>> start THE DATA

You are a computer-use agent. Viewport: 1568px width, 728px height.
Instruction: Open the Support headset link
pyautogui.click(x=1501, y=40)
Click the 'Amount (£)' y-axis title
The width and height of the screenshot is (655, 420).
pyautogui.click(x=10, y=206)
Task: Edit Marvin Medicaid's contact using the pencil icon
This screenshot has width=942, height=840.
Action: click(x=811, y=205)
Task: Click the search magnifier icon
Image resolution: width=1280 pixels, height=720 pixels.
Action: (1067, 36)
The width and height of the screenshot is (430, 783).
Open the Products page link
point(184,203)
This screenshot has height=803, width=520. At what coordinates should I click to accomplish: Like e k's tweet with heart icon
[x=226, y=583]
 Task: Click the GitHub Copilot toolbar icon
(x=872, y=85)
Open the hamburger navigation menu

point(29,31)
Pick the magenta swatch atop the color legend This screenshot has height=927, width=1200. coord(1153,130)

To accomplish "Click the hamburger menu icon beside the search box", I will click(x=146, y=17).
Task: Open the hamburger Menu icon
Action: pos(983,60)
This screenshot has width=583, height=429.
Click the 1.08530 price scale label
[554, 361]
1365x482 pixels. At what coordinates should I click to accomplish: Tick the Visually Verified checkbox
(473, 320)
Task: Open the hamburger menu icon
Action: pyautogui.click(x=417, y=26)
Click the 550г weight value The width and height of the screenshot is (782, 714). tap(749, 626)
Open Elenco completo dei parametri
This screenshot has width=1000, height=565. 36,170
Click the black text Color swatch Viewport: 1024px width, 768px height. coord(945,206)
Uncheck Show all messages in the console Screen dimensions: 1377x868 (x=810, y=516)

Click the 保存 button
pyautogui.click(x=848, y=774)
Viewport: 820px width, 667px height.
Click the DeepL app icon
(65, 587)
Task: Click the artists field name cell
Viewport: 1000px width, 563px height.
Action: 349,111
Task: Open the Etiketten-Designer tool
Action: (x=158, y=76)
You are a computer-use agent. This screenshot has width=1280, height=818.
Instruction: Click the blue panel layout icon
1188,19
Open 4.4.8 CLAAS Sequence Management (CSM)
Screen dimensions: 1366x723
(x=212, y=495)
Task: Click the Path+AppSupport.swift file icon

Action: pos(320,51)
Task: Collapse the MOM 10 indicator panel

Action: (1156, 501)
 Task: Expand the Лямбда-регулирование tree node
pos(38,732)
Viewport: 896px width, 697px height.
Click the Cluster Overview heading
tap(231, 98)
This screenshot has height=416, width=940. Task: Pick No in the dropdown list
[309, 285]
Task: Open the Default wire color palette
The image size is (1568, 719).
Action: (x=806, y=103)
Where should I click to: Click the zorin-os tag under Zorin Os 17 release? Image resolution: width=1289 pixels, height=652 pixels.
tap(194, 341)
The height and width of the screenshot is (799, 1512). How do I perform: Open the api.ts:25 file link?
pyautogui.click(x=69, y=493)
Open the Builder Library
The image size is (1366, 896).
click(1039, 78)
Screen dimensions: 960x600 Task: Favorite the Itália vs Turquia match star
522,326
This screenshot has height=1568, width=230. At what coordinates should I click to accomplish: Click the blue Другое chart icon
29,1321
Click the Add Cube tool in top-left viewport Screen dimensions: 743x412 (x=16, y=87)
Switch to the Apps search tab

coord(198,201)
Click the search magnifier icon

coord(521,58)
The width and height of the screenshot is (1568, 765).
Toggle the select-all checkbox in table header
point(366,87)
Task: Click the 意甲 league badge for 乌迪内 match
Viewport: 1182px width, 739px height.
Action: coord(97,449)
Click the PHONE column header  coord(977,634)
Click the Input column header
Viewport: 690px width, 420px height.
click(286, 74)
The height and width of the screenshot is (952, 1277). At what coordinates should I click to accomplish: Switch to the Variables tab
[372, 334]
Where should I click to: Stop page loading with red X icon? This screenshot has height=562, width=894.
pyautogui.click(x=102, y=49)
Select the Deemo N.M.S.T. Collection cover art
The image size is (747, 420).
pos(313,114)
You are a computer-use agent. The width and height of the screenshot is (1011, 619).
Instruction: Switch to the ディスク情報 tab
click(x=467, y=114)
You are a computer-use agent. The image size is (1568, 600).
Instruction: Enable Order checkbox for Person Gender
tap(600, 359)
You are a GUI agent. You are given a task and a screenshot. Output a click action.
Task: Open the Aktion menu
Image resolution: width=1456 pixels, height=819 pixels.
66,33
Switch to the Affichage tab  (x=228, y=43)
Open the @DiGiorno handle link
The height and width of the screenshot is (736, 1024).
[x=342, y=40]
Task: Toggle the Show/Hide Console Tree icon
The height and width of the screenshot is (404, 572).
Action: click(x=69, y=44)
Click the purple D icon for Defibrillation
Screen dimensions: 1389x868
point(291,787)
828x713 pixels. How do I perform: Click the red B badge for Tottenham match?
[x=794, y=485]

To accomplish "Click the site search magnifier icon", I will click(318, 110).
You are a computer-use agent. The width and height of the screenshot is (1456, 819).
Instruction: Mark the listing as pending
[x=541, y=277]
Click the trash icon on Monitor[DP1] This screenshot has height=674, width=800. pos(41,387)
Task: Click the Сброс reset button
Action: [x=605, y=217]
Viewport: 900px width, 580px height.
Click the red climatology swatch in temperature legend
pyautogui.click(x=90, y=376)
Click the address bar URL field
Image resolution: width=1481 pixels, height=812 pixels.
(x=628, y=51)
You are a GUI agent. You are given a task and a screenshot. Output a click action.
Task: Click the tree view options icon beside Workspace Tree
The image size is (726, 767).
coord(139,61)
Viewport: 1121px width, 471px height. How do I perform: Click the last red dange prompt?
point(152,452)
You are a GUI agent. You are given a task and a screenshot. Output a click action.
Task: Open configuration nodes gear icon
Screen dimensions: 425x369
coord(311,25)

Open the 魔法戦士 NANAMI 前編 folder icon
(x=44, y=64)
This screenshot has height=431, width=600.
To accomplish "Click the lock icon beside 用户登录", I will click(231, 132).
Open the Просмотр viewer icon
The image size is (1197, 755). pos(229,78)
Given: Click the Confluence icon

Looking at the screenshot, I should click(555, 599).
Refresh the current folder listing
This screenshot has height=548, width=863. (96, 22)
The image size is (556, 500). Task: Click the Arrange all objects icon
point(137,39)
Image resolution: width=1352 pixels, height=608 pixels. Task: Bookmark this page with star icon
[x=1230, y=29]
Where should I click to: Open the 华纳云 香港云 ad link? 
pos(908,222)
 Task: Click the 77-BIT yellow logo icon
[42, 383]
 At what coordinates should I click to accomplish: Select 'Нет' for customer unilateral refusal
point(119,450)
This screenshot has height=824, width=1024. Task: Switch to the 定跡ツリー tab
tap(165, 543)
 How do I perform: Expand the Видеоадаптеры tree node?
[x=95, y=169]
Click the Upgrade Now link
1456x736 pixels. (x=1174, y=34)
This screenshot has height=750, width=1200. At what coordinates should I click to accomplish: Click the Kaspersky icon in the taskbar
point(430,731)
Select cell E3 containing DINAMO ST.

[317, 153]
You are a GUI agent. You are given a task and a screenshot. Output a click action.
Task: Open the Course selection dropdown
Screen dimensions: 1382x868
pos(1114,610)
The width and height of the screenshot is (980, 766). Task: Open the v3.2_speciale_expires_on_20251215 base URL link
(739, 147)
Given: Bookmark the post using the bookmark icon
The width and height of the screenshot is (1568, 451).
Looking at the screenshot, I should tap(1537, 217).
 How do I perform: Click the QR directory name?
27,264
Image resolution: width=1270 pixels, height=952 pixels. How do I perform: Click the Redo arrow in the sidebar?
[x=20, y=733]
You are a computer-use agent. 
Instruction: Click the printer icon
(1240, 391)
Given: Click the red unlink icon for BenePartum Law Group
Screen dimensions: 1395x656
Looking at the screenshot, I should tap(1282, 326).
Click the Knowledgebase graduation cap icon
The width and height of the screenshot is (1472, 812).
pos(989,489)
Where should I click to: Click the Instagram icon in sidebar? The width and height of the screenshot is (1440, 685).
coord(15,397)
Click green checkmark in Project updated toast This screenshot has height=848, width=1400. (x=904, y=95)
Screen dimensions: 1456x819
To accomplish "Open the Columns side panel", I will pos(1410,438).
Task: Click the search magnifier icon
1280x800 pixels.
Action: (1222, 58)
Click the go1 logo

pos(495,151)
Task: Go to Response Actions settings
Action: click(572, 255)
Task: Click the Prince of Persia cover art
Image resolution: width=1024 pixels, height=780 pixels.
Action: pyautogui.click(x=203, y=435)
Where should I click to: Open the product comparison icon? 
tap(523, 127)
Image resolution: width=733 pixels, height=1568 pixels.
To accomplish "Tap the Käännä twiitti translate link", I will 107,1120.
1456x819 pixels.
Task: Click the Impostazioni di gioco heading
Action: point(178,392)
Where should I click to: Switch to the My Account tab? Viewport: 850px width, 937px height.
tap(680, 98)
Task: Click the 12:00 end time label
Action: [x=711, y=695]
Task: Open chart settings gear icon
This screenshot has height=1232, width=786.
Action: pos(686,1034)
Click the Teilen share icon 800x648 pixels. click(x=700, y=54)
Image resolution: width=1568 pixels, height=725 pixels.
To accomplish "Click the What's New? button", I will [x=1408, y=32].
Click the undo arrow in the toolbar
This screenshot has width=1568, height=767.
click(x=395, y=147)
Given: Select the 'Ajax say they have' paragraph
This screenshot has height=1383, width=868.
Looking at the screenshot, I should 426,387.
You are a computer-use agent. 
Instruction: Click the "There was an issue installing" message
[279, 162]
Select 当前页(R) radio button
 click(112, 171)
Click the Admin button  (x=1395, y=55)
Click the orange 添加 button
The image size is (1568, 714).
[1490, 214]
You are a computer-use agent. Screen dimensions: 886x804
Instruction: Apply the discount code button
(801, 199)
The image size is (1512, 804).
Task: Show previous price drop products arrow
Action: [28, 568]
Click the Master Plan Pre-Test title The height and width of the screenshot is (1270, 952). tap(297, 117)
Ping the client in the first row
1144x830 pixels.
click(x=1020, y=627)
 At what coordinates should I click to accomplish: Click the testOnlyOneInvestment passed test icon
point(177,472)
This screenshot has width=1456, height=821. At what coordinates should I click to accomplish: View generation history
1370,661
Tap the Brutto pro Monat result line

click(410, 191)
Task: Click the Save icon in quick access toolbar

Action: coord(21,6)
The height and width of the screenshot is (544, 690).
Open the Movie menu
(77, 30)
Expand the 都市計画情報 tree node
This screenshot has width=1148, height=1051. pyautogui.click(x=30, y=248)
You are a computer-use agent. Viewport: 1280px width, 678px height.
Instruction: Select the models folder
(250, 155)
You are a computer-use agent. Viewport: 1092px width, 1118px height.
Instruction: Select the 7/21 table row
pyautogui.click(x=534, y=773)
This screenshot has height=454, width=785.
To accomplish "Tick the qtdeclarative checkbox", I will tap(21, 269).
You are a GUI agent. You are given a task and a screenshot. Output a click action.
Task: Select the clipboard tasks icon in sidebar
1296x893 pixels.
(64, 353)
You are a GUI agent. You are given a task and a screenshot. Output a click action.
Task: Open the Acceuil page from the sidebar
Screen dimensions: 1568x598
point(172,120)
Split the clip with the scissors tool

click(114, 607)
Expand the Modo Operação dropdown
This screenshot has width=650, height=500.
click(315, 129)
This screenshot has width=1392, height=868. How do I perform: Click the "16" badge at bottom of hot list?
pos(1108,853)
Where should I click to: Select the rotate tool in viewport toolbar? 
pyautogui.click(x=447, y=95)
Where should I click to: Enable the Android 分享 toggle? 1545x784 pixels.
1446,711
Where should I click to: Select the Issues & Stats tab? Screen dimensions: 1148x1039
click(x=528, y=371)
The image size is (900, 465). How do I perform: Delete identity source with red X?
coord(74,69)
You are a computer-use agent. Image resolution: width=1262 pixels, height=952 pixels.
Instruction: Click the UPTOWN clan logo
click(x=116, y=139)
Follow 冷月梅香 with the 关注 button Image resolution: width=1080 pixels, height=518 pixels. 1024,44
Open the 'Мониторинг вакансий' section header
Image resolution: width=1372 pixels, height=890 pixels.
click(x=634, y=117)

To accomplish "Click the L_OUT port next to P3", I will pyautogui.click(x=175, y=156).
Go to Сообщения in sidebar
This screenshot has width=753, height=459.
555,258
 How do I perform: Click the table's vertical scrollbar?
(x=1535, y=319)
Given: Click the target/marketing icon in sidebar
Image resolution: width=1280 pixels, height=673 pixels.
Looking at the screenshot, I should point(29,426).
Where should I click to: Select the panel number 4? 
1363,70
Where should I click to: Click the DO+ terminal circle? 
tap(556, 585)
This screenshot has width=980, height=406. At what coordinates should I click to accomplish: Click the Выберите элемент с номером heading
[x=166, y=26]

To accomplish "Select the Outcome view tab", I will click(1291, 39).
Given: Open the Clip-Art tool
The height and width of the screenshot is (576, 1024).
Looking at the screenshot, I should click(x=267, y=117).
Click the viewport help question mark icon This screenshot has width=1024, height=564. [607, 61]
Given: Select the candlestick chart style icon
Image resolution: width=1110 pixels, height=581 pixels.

>> end THE DATA

**OBJECTIVE**
Report every line of the data that contains the string "gear", matching case exactly.

**REPLY TO THE TASK**
Task: Open configuration nodes gear icon
Task: Open chart settings gear icon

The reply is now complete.